**Exercise prompt**
In the records below, some lines hold the word "will". Copy each of those lines.

**Provided data**
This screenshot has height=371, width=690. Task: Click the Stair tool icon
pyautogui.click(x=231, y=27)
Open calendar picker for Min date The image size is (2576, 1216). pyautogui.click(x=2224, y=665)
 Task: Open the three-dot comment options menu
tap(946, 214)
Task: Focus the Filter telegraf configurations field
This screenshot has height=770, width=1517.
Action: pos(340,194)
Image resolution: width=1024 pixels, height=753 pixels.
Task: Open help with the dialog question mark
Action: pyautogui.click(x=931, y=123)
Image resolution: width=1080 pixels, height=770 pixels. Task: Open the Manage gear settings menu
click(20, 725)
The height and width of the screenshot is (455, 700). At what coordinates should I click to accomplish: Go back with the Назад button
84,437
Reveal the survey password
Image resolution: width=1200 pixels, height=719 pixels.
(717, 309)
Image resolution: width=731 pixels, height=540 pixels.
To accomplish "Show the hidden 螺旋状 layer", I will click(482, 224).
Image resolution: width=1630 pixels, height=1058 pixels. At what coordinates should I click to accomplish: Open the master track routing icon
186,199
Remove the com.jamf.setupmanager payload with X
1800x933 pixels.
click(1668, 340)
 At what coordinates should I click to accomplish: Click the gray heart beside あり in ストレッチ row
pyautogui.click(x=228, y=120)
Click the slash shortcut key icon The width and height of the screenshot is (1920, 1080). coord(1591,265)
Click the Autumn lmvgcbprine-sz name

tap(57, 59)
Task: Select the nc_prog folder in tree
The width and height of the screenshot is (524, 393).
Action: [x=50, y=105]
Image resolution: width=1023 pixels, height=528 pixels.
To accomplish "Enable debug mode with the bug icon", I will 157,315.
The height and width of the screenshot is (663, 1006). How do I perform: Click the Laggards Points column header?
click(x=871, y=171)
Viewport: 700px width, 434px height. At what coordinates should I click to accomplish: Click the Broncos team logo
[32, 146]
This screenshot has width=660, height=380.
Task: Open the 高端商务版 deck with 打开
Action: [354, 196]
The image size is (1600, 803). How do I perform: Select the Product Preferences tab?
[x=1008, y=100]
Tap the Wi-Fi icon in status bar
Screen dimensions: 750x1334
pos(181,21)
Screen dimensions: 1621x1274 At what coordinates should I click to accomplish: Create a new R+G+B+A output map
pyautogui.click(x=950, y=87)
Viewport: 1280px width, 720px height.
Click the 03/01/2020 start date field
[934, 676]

**Result for this task**
To accomplish "Show the hidden 螺旋状 layer", I will click(482, 224).
To accomplish "Enable debug mode with the bug icon", I will 157,315.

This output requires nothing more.